Zachariah drank a huge glug of ale and noisily banged his tankard back on the table, as if having made a decisive point. He stared across at me and nodded towards my tankard. I was to drink up. I closed my eyes and downed the remainder of the ale, feeling almost immediately as if I had been anaesthetised. Perhaps I had been. He rose and I followed him out into the evening air as if we were chained together. The girl winked at me from behind the bar as I passed her. I looked back over my shoulder and saw she was writing something down on a board. She seemed very pleased with herself indeed.

We walked together back towards the marshes, Zachariah in front and I behind, his crab like gait propelling
him like some devious clockwork toy. And after some time, we arrived at a wooden structure, hidden away amongst some trees and bushes. I hesitate to call it a house. It was literally just four walls, a roof and a door. It looked like it had been plucked from a low budget horror film and placed in the foliage by some mischievous hand. It was close to where we had sat the previous evening though I had not noticed it. So at least he actually lived somewhere. In my eyes, that fact alone made him slightly less ghoulish but no less appalling.

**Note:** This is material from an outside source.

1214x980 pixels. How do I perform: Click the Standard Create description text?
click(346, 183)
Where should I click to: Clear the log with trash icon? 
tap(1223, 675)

And as I followed Zachariah Leonard into his shack, I felt that my life was about to change forever.

It be, indeed.

Let it be.

My eyes adjusted to the gloom; though it took my nose a little longer. There were no windows, though a ragged hole in the roof seemed to serve as a chimney of sorts. Zachariah Leonard lit a small fire in a dirty grate against the back wall and a make-shift flue directed the emerging smoke into the darkening sky. I soon found myself feeling warm and light-headed.

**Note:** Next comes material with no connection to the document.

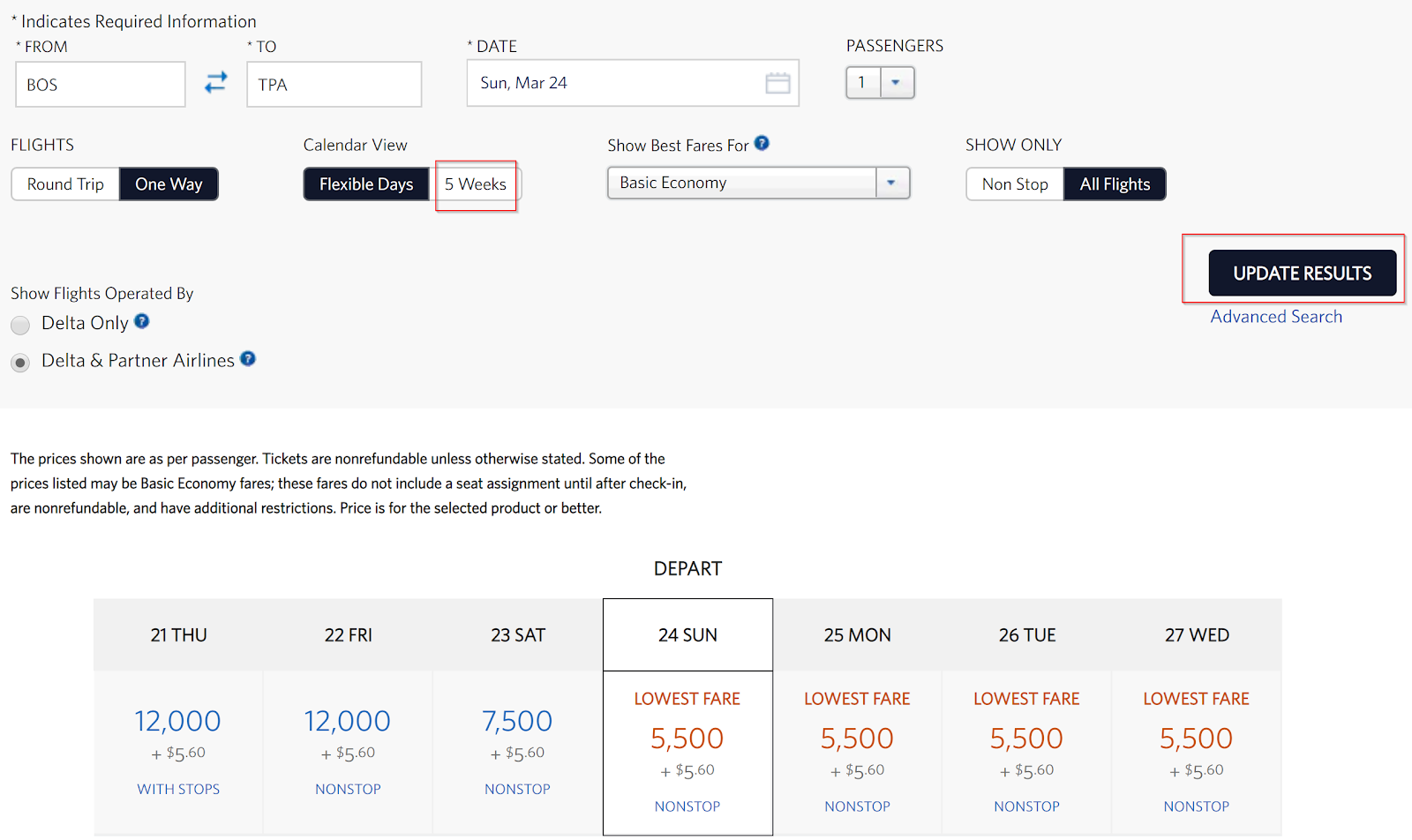This screenshot has height=840, width=1412.
Task: Click help icon next to Delta Only
Action: (x=142, y=322)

My host, if I may call him that, sat on the floor and leaned against the wall to the left of the fire. I could not tell if his eyes were open or closed, whether he was awake or asleep. Had I not seen him walk in and slump down, I would have assumed he was nothing but a pile of rotten clothes; a pile of clothes, as I saw now, puffing upon a pipe.

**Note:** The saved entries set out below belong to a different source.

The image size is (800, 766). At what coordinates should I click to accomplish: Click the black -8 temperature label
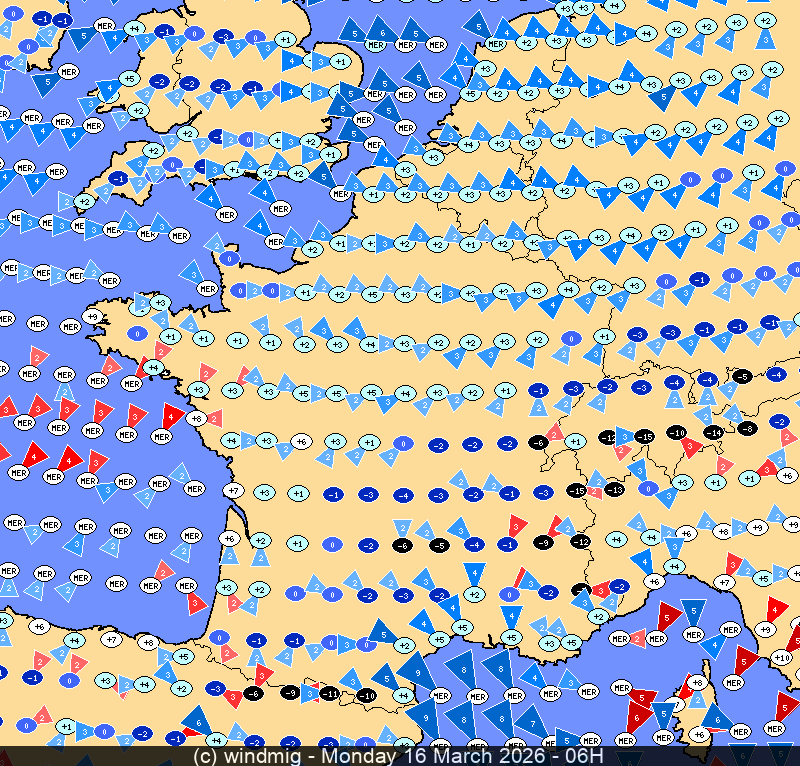pos(746,428)
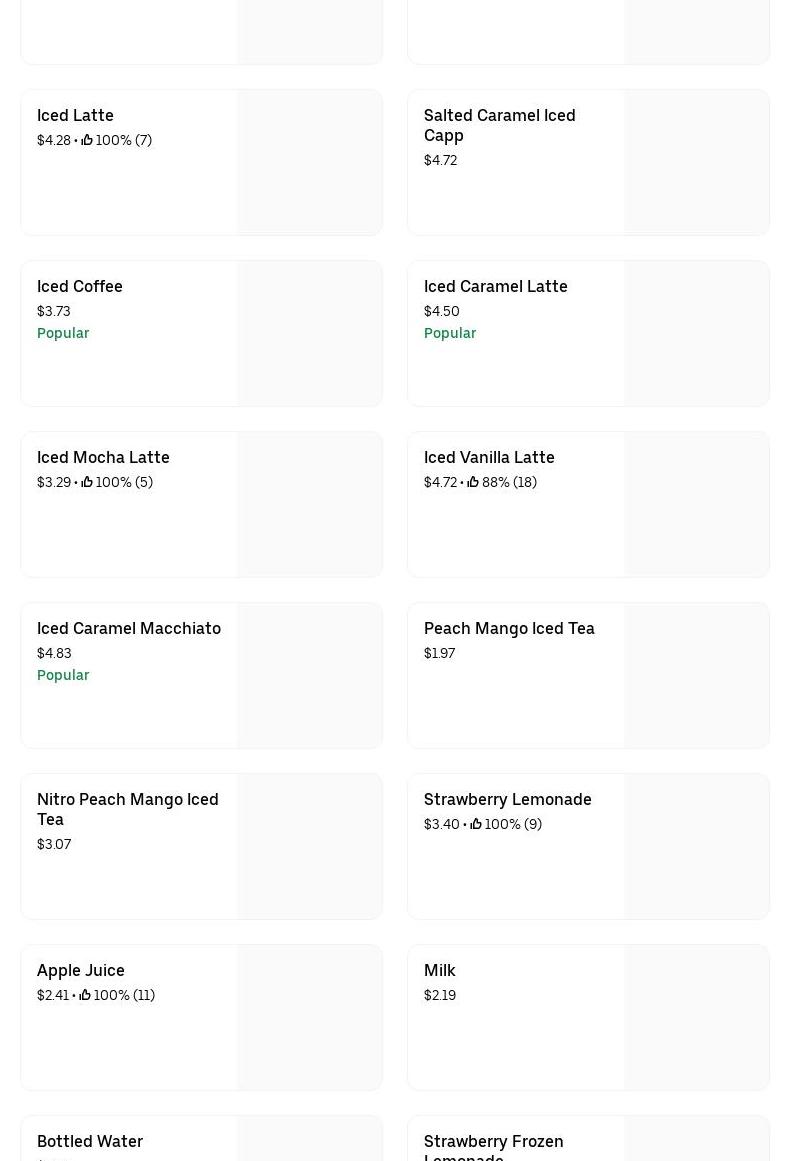Select Nitro Peach Mango Iced Tea
The image size is (804, 1161).
[127, 809]
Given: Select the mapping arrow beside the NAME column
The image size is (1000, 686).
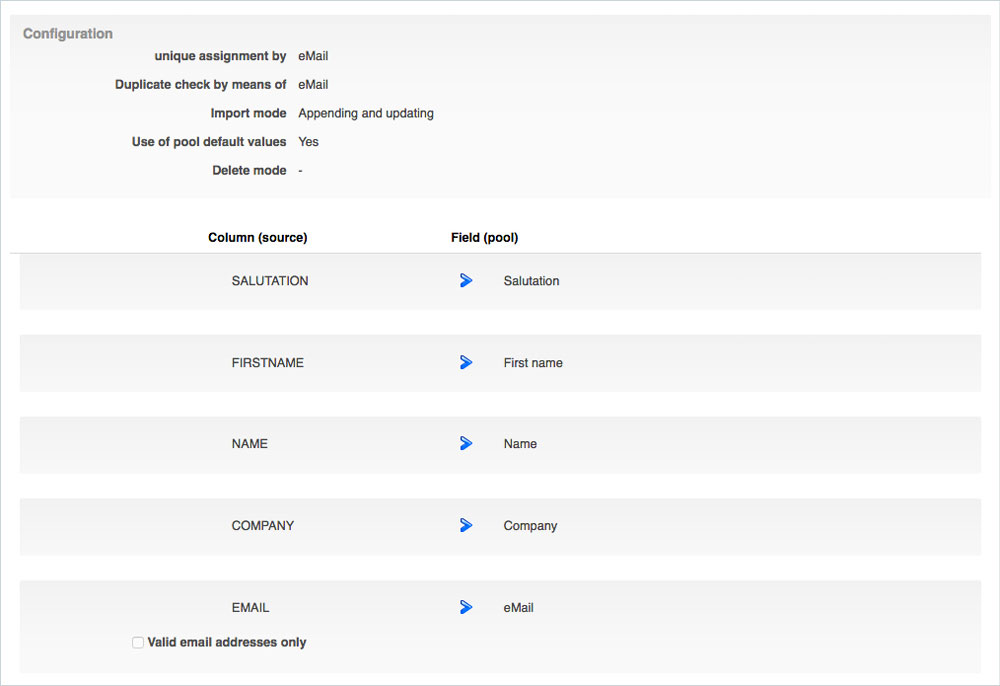Looking at the screenshot, I should click(466, 444).
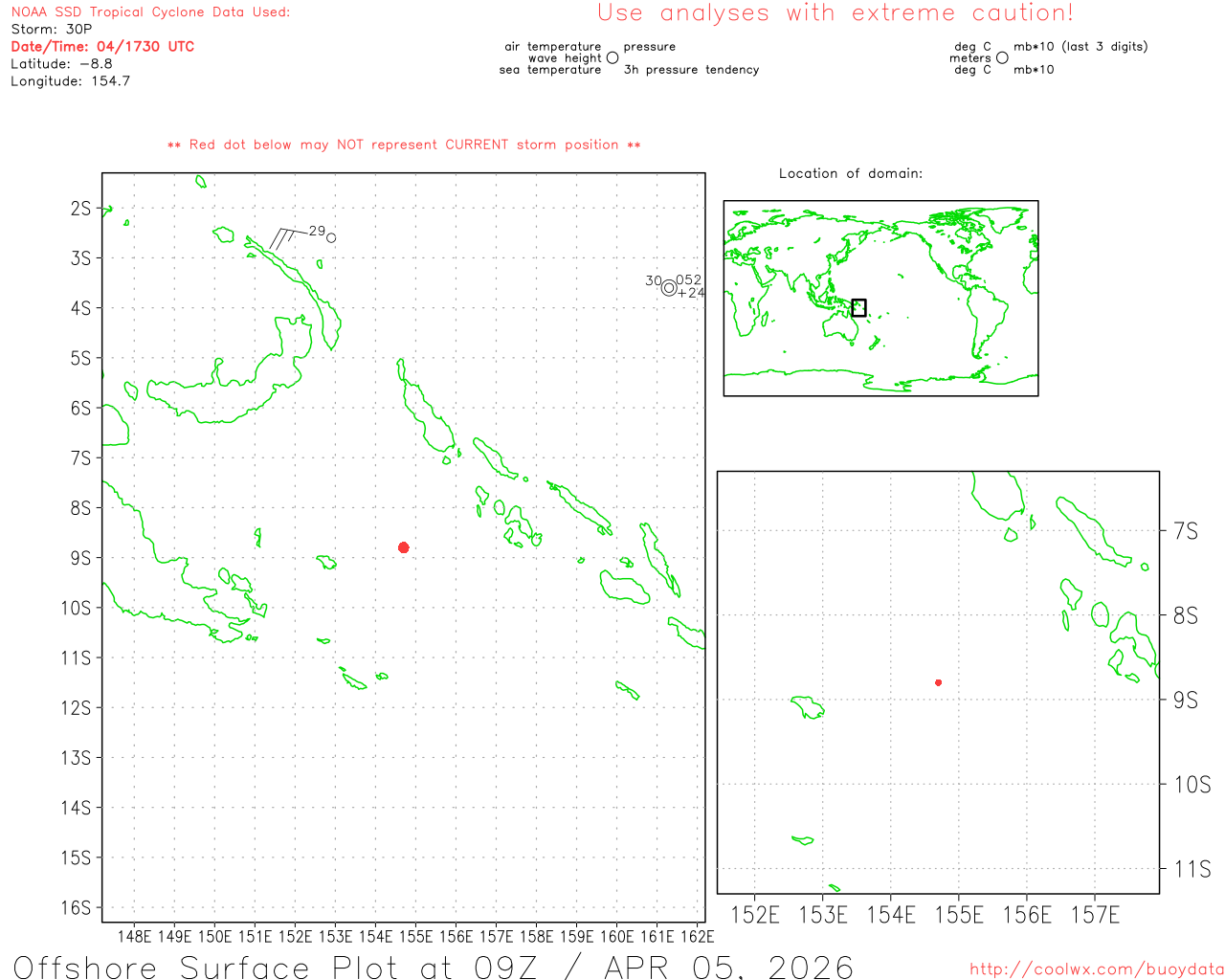Viewport: 1225px width, 980px height.
Task: Click the 155E label on the zoomed map axis
Action: click(959, 916)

I could hear the sound of my own breathing as my lungs became accustomed to the density of the atmosphere; tobacco, sweat and dirt merging with the all-consuming gloom. This was where the working man was born. This was where he first came kicking and screaming to life, obdurate, burning and at odds with the world. It was as raw a place as I had ever experienced and it both shook and thrilled me in turns.

I slid my back down the coarse wooden wall by the door and stretched my legs out before me, crossing my feet. If only I had a cowboy hat to push down slightly upon my brow and a good old cigar to light. Thus, we sat opposite one another, the length of the shack between us. I put my hands on the floor
and felt what seemed to be dirt, or perhaps it was sand. The light from the fire edged into the darkness, lighting the inside of the shack like a stage; for surely, that is what it was.

“Now, listen, boy,” said Zachariah, eventually. His voice was a low, menacing simmer. “It starts here. This is where it starts and this is how it starts.”

He took a drag of his pipe, blurted out the smoke and coughed. No smoke-rings here, I thought; and definitely no singing about gold.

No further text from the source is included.